── DATA RECORDS

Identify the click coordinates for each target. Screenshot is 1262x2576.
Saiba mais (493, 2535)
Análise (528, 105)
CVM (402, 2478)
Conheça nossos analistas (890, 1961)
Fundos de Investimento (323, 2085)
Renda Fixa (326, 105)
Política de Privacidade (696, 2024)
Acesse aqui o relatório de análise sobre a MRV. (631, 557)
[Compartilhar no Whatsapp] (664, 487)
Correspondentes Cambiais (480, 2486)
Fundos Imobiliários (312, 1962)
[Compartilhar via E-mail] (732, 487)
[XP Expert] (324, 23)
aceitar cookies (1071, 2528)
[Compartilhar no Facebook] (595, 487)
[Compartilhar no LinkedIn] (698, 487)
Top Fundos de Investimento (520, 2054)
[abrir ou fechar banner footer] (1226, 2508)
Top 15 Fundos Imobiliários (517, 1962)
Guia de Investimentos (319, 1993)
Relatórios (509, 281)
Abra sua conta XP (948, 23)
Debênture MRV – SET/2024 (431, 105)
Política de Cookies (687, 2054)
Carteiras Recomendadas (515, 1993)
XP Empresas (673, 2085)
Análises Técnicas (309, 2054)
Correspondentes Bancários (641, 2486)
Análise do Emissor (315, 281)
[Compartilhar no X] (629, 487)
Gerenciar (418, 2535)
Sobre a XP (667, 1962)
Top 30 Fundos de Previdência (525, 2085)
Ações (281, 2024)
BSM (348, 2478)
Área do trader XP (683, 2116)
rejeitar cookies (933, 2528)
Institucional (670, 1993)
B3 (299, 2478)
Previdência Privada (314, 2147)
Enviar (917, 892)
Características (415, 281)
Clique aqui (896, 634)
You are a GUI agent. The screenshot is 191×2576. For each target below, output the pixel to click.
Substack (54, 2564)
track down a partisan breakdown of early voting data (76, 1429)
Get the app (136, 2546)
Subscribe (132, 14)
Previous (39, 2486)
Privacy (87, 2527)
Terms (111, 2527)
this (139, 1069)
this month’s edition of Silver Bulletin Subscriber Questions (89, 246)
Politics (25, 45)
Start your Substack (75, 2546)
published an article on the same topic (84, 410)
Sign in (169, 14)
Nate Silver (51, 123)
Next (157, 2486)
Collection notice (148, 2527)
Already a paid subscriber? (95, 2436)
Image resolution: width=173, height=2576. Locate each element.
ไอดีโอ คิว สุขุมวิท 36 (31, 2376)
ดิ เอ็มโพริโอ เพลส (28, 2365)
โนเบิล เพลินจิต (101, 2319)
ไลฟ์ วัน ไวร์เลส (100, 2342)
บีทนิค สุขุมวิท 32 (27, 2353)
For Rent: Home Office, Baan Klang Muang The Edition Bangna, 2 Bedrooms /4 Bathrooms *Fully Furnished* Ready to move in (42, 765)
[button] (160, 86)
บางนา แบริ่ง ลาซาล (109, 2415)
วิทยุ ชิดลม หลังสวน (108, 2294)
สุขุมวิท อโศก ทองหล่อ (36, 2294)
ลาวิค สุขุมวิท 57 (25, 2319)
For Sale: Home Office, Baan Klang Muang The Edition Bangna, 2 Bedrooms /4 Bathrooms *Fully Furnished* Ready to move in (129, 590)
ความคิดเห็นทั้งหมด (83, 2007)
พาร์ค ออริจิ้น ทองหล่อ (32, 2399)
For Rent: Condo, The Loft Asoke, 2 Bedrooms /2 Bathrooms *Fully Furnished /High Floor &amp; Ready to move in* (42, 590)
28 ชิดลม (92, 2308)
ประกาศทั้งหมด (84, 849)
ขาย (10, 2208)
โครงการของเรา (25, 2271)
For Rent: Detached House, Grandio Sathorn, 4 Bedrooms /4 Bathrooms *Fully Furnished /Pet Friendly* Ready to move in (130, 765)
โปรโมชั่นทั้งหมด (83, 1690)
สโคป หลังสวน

────

• TASK OBJECTIVE: Return every line from the records above that holds the word "งหมด".

• RESPONSE:
ความคิดเห็นทั้งหมด (83, 2007)
ประกาศทั้งหมด (84, 849)
โปรโมชั่นทั้งหมด (83, 1690)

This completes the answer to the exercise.